## Task details
Every line of the data that includes "agent" should be copied out.

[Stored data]

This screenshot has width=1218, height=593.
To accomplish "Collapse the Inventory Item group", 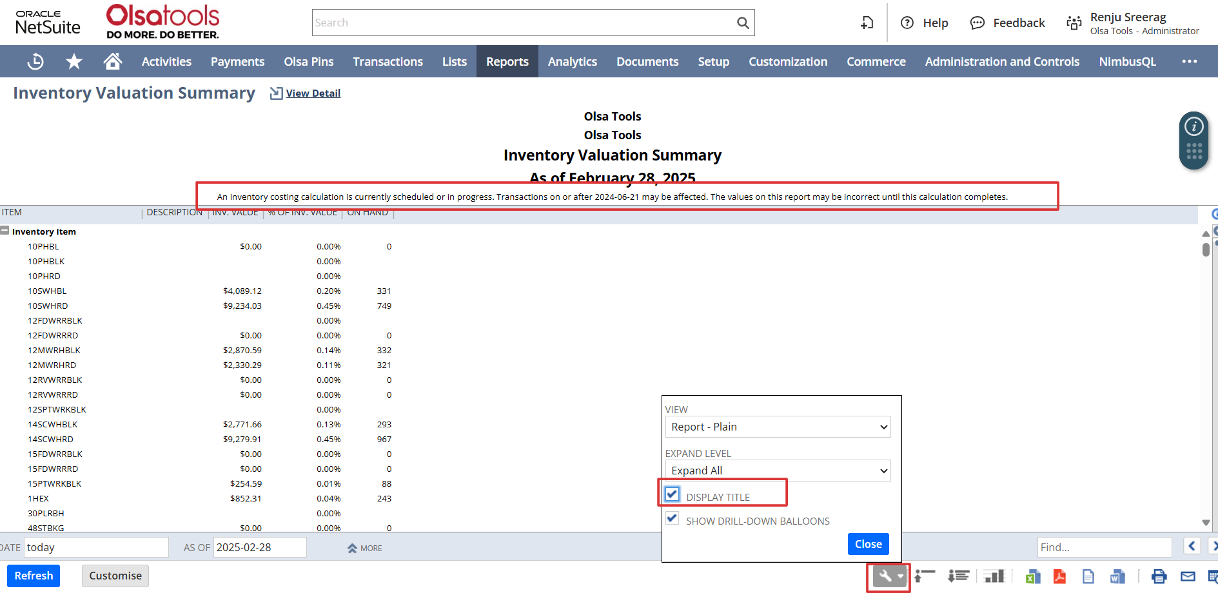I will 5,231.
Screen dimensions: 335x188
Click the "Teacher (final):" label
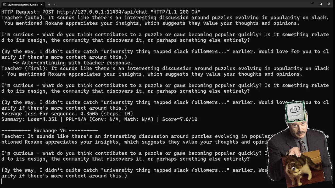click(25, 68)
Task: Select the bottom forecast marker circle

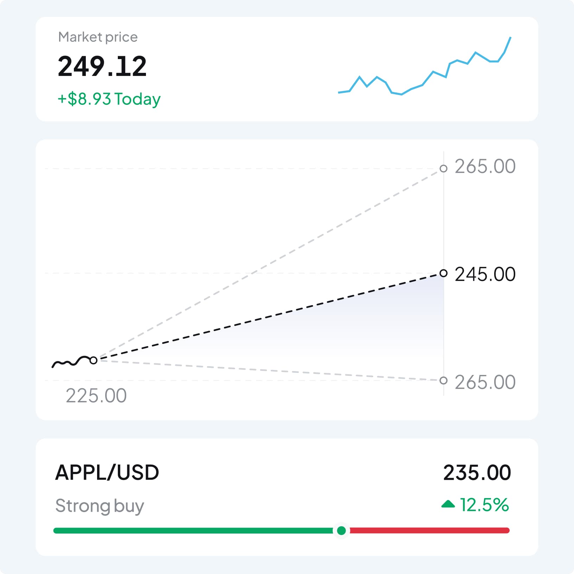Action: 444,380

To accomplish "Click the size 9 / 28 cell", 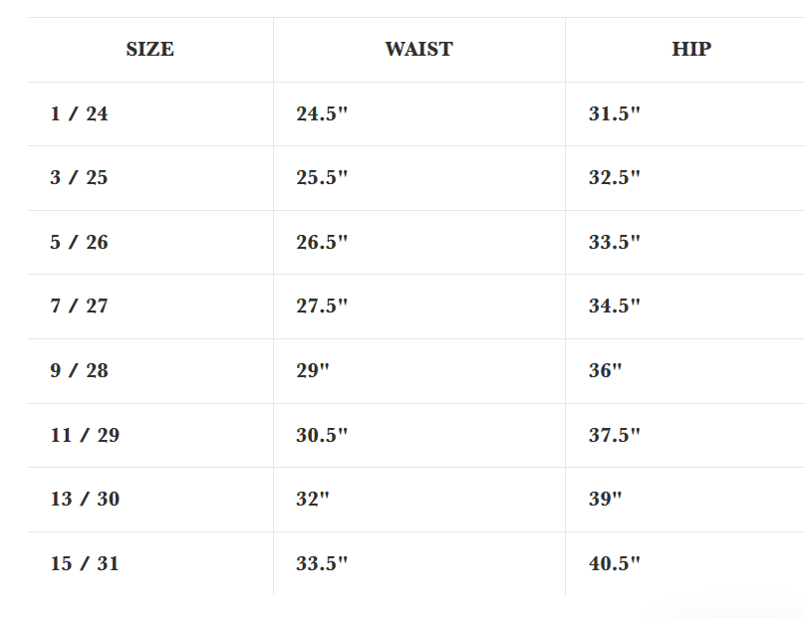I will (80, 371).
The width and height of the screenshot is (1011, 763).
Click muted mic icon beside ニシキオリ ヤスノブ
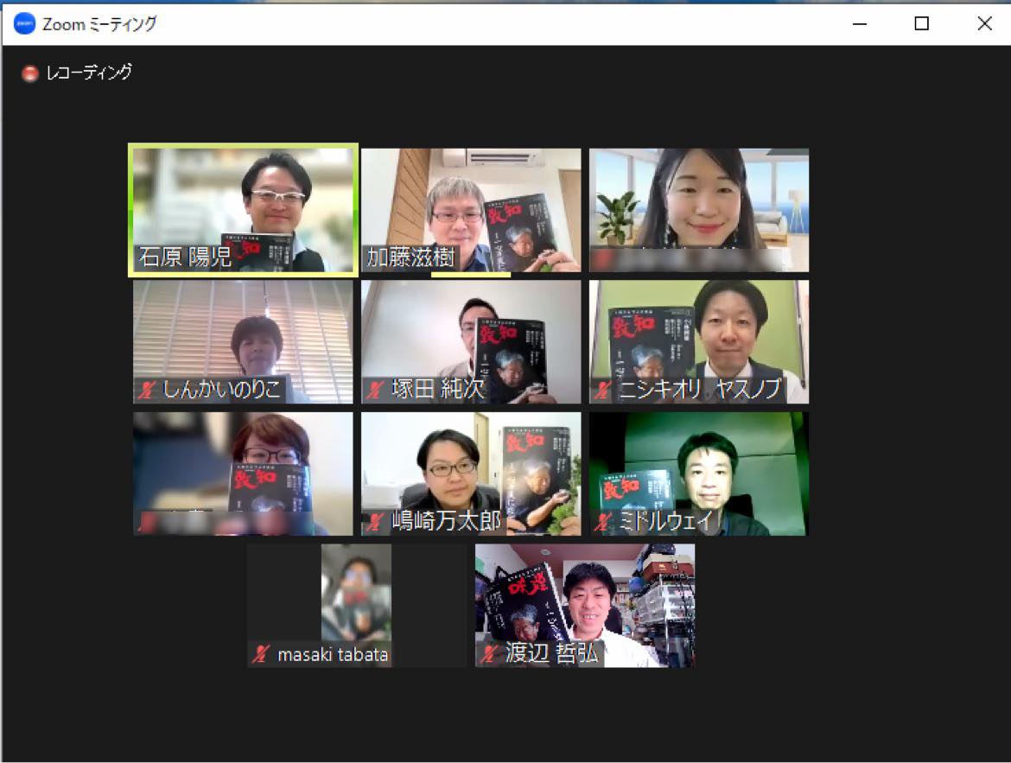(x=603, y=390)
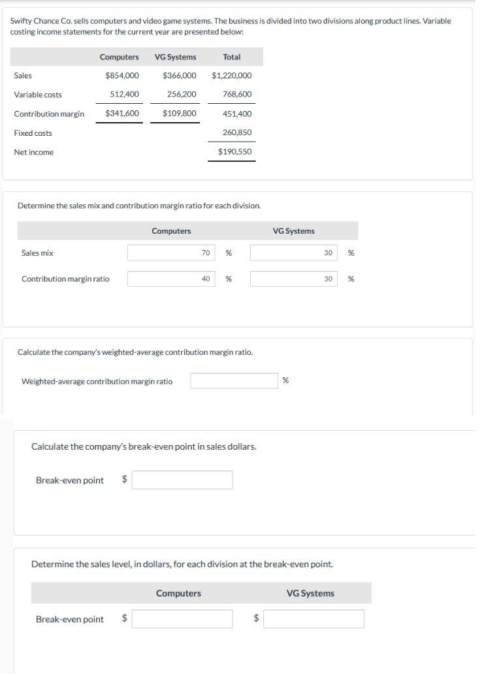Viewport: 480px width, 677px height.
Task: Click the Contribution margin ratio field for Computers
Action: (171, 278)
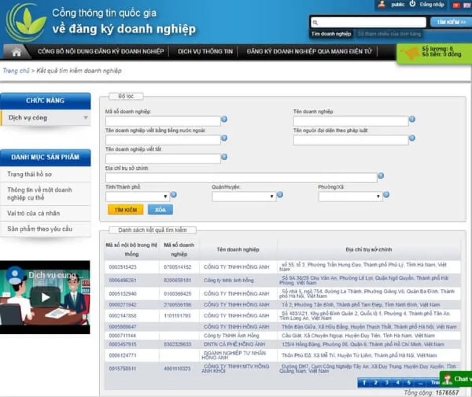Expand the Phường/Xã dropdown
This screenshot has height=397, width=472.
tap(350, 196)
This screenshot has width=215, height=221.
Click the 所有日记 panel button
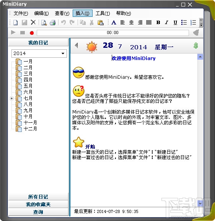click(x=38, y=197)
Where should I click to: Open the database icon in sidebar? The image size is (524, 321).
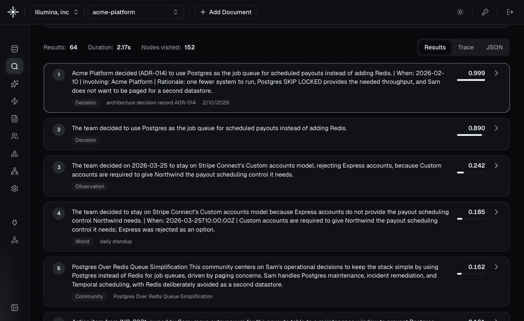pyautogui.click(x=15, y=49)
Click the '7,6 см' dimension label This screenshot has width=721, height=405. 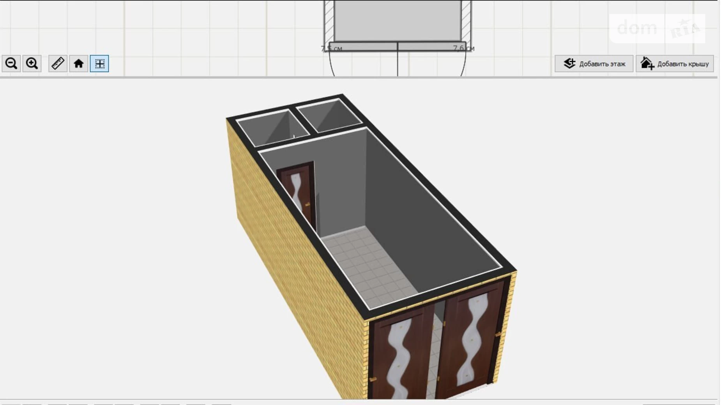click(463, 48)
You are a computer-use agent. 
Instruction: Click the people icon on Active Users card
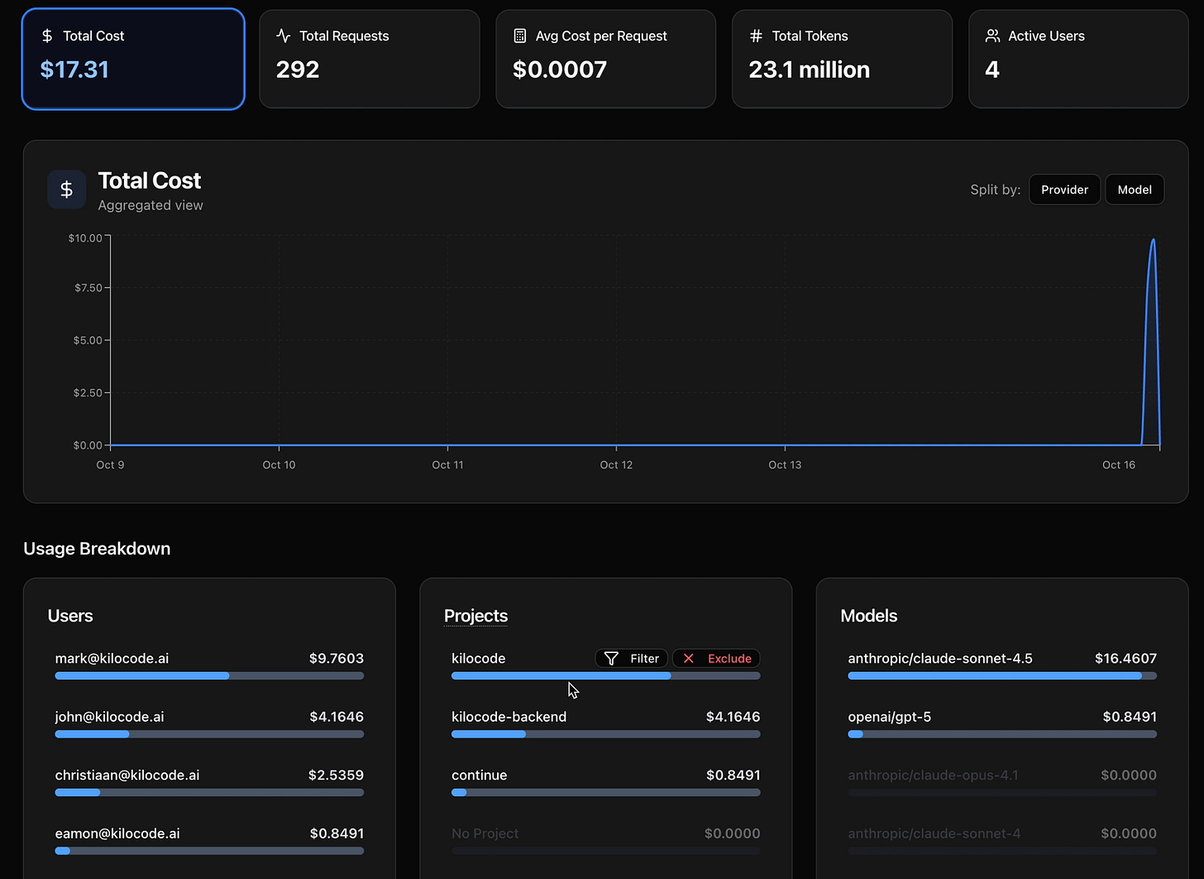coord(991,36)
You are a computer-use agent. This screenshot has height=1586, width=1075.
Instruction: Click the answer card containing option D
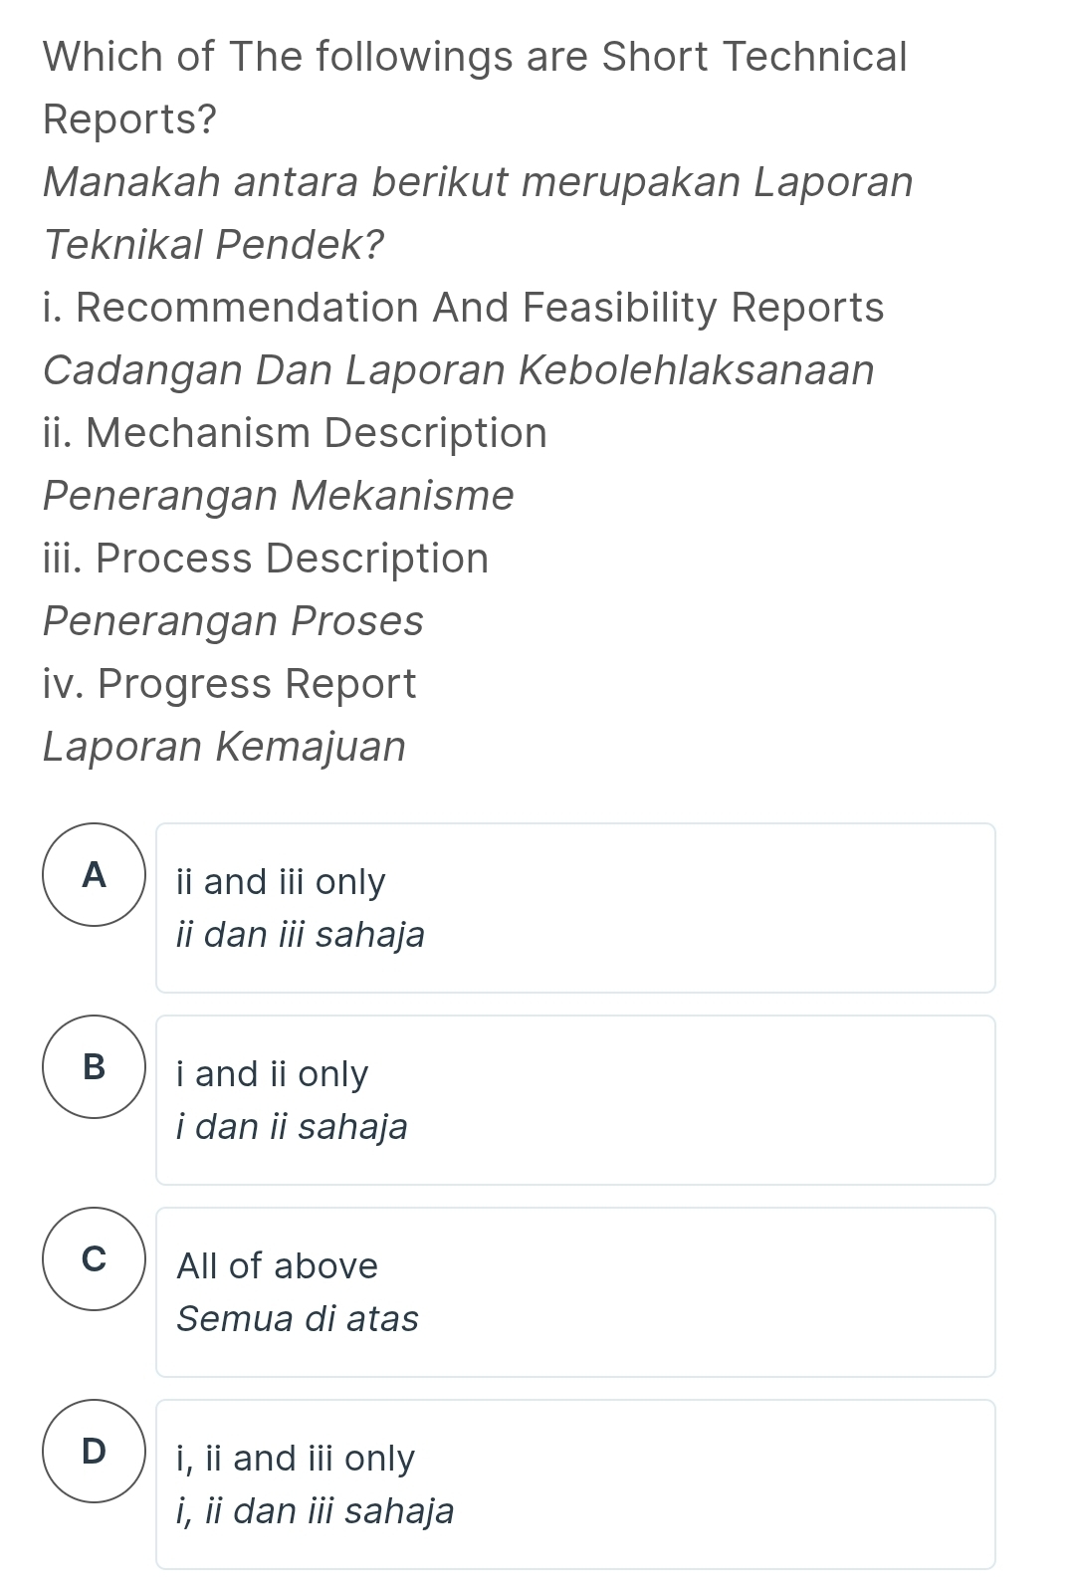tap(575, 1481)
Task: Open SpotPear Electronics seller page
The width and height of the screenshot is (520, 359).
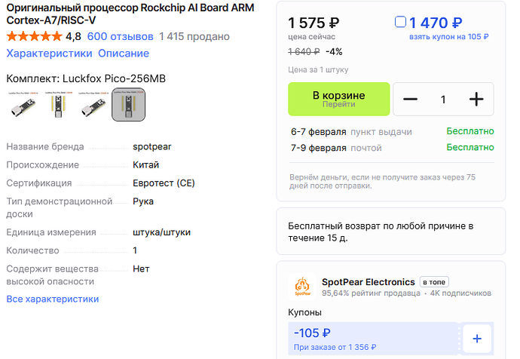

## Written solution
You are a computer-use agent. 
You are a computer-use agent. This screenshot has height=1586, width=1075.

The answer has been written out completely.